You cant have business grade functionality on a basic old home router.

Upgrading to a router that supports an internal / guest wifi, or installing a radius server is the way forward (it doesnt have to be an actual big server).

Mac address filtering is pointless, Anyone can see what mac addresses are conencted to your network, and change their mac to match this in secconds.

What is in place to stop a guest connecting and instantly allowing malware from their device to infect your company with ransomware?

They need to take it serously and not cheap out.
I appreciate you are new n the job but it doesnt hurt to ge tthe risk down on paper.
 
Aug 21, 2019
11
0
10
Why arent you using a password or passphrase to allow people on the wifi? If you're only relying on MAC address filtering to block people from getting on your network then its not very secure. If someone finds out a known good MAC address on your network they can spoof their MAC address and gain access to your network.

We run cisco meraki at work and us 3 different SSID's for wifi.

Internal which gives anyone full internet speed and network access.
Floor for anyone out on the shop floor, limited to 1mbps, 95% are music streamers.
Guest set on a different sub network with .5mbps and only have internet access.

The guest password is the only published password, Internal and floor you have to come to IT with your device and they will put the password in.

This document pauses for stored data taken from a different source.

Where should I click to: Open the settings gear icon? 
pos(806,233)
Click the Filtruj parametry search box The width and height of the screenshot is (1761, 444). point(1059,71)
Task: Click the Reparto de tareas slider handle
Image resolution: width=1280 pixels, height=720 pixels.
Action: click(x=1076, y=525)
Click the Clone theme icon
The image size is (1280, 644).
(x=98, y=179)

Password or passphrase can be shared without our knowledge so we resorted to MAC filter. Do you recommend having the IT to type in passwords on devices over typing-in MAC address on the access point's interface?
 
Aug 21, 2019
11
0
10
No offence, But Its shocking any company would not support a minor upgrade of this solution.
You cant have business grade functionality on a basic old home router.

Upgrading to a router that supports an internal / guest wifi, or installing a radius server is the way forward (it doesnt have to be an actual big server).

Mac address filtering is pointless, Anyone can see what mac addresses are conencted to your network, and change their mac to match this in secconds.

What is in place to stop a guest connecting and instantly allowing malware from their device to infect your company with ransomware?

They need to take it serously and not cheap out.
I appreciate you are new n the job but it doesnt hurt to ge tthe risk down on paper.

It's shocking yes, pretty typical on early stages of a company in a third-world country though.

Isn't that MAC spoofing? Or that's different?
 
Password or passphrase can be shared without our knowledge so we resorted to MAC filter. Do you recommend having the IT to type in passwords on devices over typing-in MAC address on the access point's interface?

Yes, they are already bringing you their device so you can get the MAC address off it, why not at that point just type the password in. That is the only way we allow anything on our network, we never tell the pasword to anyone. The only wifi password that is freely open to anyone is our guest password and its locked down to only get to the internet nothing on our internal network, we keep everything on there own network.

Internal network is a 192.168.x.x while the guest network is 10.1.x.x, we also limit the guest wifi to 500Kbps. It also go through the same firewall content filtering as the rest of the internal network.